/Uni-Core

an efficient distributed PyTorch framework

Primary LanguagePythonMIT LicenseMIT

Uni-Core, an efficient distributed PyTorch framework

Uni-Core is built for rapidly creating PyTorch models with high performance, especially for Transfromer-based models. It supports the following features:

  • Distributed training over multi-GPUs and multi-nodes
  • Mixed-precision training with fp16 and bf16
  • High-performance fused CUDA kernels
  • model checkpoint management
  • Friendly logging
  • Buffered (GPU-CPU overlapping) data loader
  • Gradient accumulation
  • Commonly used optimizers and LR schedulers
  • Easy to create new models

Installation

Build from source

You can use python setup.py install or pip install . to build Uni-Core from source. The CUDA version in the build environment should be the same as the one in PyTorch.

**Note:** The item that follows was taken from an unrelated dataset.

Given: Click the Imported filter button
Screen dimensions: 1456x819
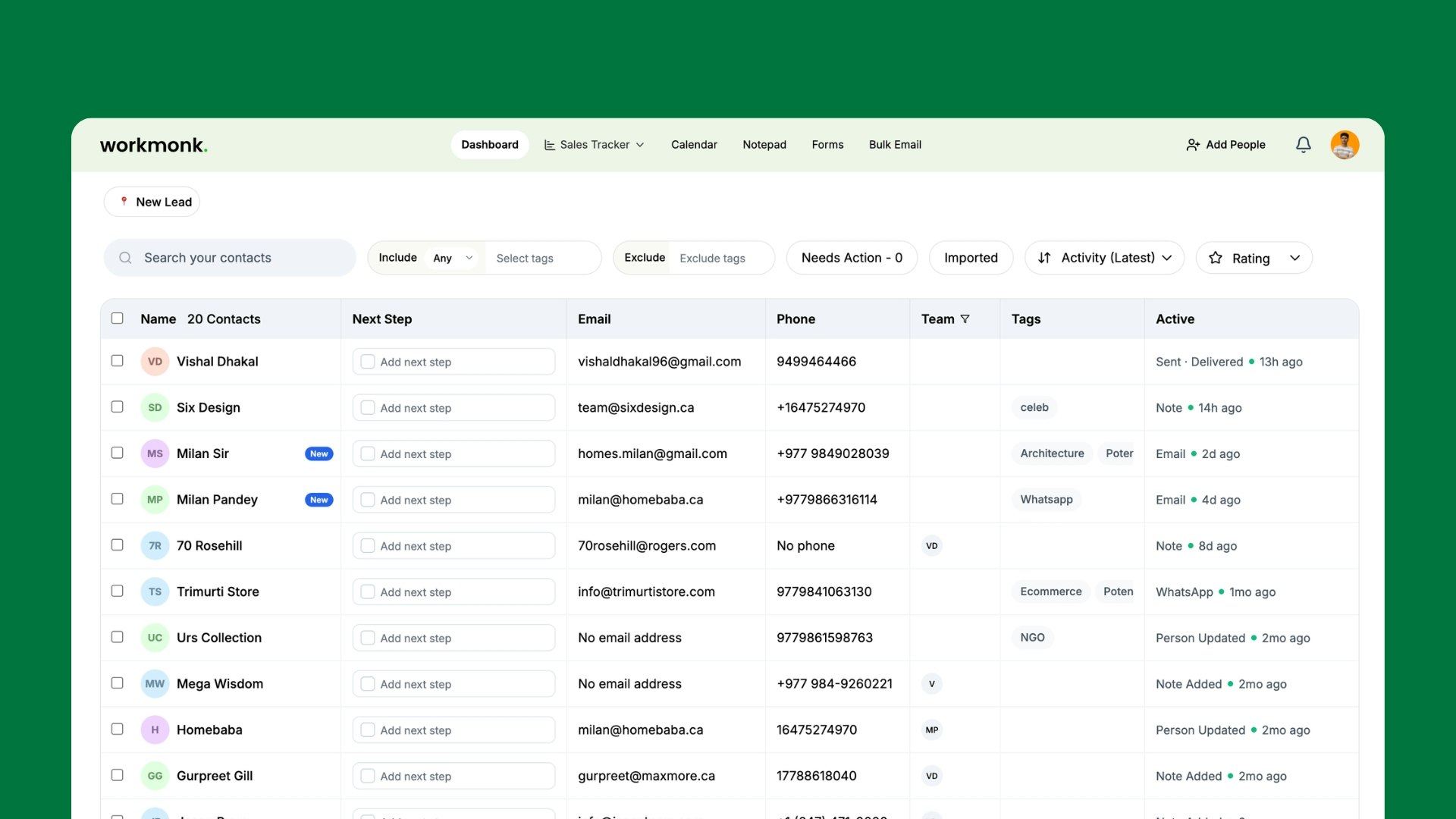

You can also use python setup.py install --disable-cuda-ext to disalbe the cuda extension operator when cuda is not available.

Use pre-compiled python wheels

We also pre-compiled wheels by GitHub Actions. You can download them from the Release. And you should check the pyhon version, PyTorch version and CUDA version. For example, for PyToch 1.12.1, python 3.7, and CUDA 11.3, you can install unicore-0.0.1+cu113torch1.12.1-cp37-cp37m-linux_x86_64.whl.

Docker image

We also provide the docker image. you can pull it by docker pull dptechnology/unicore:0.0.1-pytorch1.11.0-cuda11.3. To use GPUs within docker, you need to install nvidia-docker-2 first.

Example

To build a model, you can refer to example/bert.

Related projects

Acknowledgement

The main framework is from facebookresearch/fairseq.

The fused kernels are from guolinke/fused_ops.

Dockerfile is from guolinke/pytorch-docker.

License

This project is licensed under the terms of the MIT license. See LICENSE for additional details.